Language of the case: Slovak

Referring court

Najvyšší súd Slovenskej republiky (Supreme Court of the Slovak Republic)

Parties to the main proceedings

Applicant: Daňové riaditeľstvo Slovenskej republiky (Tax Directorate of the Slovak Republic)

Defendant: Profitube spol. s.r.o.

Questions referred

1.In a situation where, in 2005 and 2006, goods from a non-Member State of the European Union (Ukraine) were placed in a public customs warehouse in the territory of a Member State of the European Union by an importer from that Member State, were subsequently processed in an inward processing suspension procedure in that customs warehouse, and the resulting product was not immediately exported within the meaning of Article 114 of Regulation No 2913/92 but instead was sold in that same warehouse by the processor of the goods to another company from that Member State, which did not to release it from the customs warehouse for free circulation, but subsequently returned it to the customs warehousing procedure, is the said sale of goods within the same customs warehouse still subject solely to Community customs rules, or has the legal situation been changed by the said sale to the extent that the transaction is now subject to the system under the Sixth Council Directive of 17 May 1977 (77/388/EEC), i.e. is it possible, for the purpose of the system of value added tax under the Sixth Directive, to regard a public customs warehouse located in the territory of a Member State as part of the territory of the Community, or the territory of that Member State, in accordance with the definitions provided in Article 3 of the Sixth Directive?

2.In light of the doctrine of abuse of rights developed by the Court of Justice of the European Union and concerning the application of the Sixth Directive (C-255/02 Halifax), is it possible to treat the above as a situation where the applicant, by selling goods in a public customs warehouse located in the territory of the Slovak Republic, has already made supply for consideration in the Slovak Republic?
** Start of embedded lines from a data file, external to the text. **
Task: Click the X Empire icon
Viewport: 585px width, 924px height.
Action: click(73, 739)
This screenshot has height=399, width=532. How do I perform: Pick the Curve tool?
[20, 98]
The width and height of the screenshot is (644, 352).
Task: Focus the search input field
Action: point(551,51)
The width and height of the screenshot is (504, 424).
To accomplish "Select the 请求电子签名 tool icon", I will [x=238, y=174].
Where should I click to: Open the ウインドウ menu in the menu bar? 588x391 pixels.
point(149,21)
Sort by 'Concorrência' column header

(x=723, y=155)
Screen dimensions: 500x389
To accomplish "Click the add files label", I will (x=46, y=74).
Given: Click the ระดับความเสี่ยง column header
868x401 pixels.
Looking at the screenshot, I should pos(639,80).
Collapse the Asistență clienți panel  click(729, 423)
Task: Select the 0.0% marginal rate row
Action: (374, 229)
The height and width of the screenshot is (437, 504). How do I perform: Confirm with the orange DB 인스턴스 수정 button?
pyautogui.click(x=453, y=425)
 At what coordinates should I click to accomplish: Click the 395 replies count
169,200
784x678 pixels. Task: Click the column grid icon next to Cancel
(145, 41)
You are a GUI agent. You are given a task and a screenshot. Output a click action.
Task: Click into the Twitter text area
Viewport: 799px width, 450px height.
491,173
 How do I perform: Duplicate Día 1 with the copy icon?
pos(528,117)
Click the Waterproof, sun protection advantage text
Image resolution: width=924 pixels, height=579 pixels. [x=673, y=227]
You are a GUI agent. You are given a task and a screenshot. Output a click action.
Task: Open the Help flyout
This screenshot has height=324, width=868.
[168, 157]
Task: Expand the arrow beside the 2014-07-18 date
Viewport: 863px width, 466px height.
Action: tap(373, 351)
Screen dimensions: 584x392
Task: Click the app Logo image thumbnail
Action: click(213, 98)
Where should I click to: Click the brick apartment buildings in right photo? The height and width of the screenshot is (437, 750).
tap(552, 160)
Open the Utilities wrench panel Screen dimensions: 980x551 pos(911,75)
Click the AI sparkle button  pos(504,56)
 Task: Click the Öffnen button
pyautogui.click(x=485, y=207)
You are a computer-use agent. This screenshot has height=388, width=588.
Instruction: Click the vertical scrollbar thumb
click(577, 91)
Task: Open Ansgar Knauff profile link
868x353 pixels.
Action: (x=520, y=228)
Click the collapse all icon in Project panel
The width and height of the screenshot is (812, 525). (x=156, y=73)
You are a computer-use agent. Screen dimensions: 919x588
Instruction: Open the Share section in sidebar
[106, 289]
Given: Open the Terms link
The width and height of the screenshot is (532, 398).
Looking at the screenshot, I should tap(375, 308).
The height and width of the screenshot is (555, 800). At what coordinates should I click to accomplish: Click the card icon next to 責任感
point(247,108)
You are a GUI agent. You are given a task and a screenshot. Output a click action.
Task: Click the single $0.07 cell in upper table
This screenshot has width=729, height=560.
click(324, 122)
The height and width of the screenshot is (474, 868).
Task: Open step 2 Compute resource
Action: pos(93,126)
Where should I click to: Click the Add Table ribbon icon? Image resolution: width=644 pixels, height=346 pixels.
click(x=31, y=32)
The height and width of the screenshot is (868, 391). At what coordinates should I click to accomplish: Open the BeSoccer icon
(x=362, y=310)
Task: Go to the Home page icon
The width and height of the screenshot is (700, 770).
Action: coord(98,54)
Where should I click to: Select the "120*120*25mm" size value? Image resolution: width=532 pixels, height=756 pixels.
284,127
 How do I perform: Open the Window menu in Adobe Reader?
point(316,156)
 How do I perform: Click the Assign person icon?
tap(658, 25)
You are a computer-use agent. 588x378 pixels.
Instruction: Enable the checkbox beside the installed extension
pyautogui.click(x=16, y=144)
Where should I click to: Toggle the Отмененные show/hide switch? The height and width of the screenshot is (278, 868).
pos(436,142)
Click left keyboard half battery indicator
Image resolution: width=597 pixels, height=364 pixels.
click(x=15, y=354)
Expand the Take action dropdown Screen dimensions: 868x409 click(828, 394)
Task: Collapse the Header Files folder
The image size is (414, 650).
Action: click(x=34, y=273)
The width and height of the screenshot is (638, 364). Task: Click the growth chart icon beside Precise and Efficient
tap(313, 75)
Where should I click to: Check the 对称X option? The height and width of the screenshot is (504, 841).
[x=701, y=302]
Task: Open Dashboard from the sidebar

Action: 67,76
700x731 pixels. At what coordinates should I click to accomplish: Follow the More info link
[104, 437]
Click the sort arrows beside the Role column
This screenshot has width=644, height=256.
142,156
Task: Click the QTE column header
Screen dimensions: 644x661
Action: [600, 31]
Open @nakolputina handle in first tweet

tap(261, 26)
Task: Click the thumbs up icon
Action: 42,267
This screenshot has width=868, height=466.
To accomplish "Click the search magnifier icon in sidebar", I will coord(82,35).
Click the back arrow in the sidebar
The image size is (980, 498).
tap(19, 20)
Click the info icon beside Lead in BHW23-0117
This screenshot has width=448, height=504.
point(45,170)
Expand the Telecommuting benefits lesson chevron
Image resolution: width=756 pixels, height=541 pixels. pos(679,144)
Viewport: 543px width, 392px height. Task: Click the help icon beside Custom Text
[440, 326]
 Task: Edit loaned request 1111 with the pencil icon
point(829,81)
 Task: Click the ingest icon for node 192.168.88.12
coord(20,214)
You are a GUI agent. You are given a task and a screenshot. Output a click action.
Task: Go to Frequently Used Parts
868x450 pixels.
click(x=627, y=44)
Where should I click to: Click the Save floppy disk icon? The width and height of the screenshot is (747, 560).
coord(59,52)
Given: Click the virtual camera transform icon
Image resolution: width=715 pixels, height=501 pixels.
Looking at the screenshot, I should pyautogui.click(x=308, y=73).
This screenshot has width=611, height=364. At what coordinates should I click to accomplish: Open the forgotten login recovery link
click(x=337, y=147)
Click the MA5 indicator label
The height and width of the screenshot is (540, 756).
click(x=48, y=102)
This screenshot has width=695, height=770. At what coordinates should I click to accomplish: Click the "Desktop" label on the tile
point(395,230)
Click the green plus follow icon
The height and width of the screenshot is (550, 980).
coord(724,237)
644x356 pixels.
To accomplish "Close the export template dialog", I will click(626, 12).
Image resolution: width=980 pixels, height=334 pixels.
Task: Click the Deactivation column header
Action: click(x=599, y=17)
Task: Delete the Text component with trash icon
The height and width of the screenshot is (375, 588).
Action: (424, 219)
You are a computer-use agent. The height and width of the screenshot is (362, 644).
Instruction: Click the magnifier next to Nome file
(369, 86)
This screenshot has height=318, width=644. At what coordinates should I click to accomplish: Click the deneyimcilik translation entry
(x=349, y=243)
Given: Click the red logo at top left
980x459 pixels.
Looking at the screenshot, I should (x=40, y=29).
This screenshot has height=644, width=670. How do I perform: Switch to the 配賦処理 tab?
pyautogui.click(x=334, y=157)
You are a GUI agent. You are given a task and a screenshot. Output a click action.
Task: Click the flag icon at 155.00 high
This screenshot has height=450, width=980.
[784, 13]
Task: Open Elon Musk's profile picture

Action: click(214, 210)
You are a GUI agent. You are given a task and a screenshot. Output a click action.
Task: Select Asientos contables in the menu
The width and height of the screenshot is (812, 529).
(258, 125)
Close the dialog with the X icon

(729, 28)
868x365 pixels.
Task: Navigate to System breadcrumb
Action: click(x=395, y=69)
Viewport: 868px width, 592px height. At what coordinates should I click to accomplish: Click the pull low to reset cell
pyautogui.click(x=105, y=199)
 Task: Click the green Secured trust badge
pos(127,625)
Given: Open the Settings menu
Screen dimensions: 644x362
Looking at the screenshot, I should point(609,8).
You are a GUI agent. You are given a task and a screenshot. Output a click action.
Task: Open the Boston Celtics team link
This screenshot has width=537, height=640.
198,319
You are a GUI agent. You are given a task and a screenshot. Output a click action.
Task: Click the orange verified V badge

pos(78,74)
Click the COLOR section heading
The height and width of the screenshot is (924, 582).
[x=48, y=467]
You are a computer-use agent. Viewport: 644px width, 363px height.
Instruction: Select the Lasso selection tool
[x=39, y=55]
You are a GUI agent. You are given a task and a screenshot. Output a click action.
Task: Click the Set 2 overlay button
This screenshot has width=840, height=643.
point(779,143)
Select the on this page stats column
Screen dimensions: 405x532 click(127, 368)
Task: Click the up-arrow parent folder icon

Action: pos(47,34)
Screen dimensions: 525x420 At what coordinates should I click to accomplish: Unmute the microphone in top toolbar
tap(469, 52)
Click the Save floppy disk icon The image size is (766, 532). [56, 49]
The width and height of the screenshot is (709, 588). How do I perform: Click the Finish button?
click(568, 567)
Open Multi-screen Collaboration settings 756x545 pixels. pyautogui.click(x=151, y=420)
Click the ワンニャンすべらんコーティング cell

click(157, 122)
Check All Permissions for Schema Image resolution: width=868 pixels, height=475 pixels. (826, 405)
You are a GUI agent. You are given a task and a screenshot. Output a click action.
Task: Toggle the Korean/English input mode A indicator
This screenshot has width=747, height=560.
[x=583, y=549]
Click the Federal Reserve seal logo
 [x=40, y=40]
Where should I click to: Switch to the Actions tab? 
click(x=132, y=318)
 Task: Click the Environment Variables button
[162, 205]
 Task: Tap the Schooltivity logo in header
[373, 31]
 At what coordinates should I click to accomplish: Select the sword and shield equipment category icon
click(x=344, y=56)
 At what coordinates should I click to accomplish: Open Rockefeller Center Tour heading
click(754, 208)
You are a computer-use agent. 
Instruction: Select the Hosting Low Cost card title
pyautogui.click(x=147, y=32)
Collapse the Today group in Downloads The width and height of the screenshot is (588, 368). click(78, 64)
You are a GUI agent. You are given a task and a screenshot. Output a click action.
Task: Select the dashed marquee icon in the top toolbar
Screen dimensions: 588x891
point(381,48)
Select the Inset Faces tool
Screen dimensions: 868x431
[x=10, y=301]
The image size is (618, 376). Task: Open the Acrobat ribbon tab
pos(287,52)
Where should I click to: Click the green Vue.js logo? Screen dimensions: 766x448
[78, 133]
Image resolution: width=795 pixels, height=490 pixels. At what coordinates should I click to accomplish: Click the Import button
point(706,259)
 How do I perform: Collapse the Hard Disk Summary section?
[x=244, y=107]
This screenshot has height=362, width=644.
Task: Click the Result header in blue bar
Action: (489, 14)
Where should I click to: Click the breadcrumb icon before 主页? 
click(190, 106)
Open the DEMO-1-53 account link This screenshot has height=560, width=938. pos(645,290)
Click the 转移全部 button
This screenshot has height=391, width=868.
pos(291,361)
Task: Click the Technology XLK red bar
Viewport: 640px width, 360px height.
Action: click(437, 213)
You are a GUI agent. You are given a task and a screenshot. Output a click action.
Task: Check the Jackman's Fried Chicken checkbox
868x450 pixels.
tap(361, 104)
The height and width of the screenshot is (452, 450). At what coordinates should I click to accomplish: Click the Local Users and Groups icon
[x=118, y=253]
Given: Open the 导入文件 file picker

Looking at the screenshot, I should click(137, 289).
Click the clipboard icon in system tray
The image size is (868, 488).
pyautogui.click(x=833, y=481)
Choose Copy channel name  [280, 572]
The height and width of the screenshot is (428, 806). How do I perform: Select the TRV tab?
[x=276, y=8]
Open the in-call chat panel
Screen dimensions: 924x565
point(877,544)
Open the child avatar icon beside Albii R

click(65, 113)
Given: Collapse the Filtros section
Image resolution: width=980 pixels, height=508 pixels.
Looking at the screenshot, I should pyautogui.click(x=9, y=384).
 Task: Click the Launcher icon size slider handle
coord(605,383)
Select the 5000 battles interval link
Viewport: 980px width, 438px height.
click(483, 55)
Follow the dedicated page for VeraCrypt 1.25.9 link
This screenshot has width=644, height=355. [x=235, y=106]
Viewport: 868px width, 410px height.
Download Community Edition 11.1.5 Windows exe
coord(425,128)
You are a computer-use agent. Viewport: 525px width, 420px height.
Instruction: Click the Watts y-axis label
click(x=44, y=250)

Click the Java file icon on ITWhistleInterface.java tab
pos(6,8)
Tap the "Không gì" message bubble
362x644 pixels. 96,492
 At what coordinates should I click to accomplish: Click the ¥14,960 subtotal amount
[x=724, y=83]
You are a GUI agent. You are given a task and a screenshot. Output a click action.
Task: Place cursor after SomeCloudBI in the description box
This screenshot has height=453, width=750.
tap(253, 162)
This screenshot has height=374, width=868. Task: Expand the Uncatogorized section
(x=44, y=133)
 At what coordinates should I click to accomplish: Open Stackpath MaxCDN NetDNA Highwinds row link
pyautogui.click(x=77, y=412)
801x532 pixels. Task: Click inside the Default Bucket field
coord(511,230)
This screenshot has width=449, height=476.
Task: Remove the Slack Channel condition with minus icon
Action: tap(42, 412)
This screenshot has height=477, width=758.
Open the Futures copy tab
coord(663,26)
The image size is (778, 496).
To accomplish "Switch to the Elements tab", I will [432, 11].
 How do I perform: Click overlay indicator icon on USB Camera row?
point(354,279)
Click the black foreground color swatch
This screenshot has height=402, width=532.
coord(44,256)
3.If the reply to the first question is in the affirmative, in that the transaction in question is now subject to the system under the Sixth Directive, is that transaction then a chargeable event under Article 10(1) and (2) of the Sixth Directive, with the tax becoming chargeable as a result of the delivery of the goods in the customs warehouse located in the territory of the Slovak Republic; or on the ground that, after the goods were imported from a third country (Article 10(3) of the Sixth Directive), the customs procedure ended while the goods were held in storage in that customs warehouse upon sale thereof to another person from the Member State?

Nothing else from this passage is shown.